Extended Data Fig. 8: Targeted degradation of RPL20B in yeast leads to altered mRNA expression of cytokines.
From: Profiling phagosome proteins identifies PD-L1 as a fungal-binding receptor
a, Schematic of auxin-induced degradation of RPL20B in the engineered mAID-RPL20B S. cerevisiae strain. b, The CRISPR-cas9 genome editing strategy for introducing the mAID and HA tag to the S. cerevisiae Rpl20b locus. The sequences of the guide RNA (gRNA), or the mutated gRNA in the edited genome are underlined. Silent mutation or insertion introduced are shown in red. c, Immunoblotting of RPL20B in ribosomes purified from the indicated yeast. d, ELISA assay determining binding of hPD-L1-Fc to ribosomes purified from the indicated yeast with technical triplicates. e-g, BMDMs were stimulated or not with RPL20B-low or control yeast for 4 h and mRNA expression was assessed by RNA-seq. e, Venn diagram showing the number and percentage of differentially expressed genes by the indicated comparisons.
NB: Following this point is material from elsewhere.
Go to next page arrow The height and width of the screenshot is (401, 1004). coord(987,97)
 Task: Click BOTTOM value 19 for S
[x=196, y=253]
Adjusted P value cutoff, 0.05. f, Pathway enrichment bubble plot showing the most significantly enriched pathways by comparing the transcriptomes of BMDMs treated with RPL20B-low or control yeast. g, Heatmap showing expression of combined leading-edge genes from the top 2 enriched pathways in (f). NES, normalized enrichment score. Data are mean + S.E.M. (d). Data are representative of 2 independent experiments (c, d). P values by one-way ANOVA with Tukey’s multiple comparisons tests (d). ****P < 0.0001.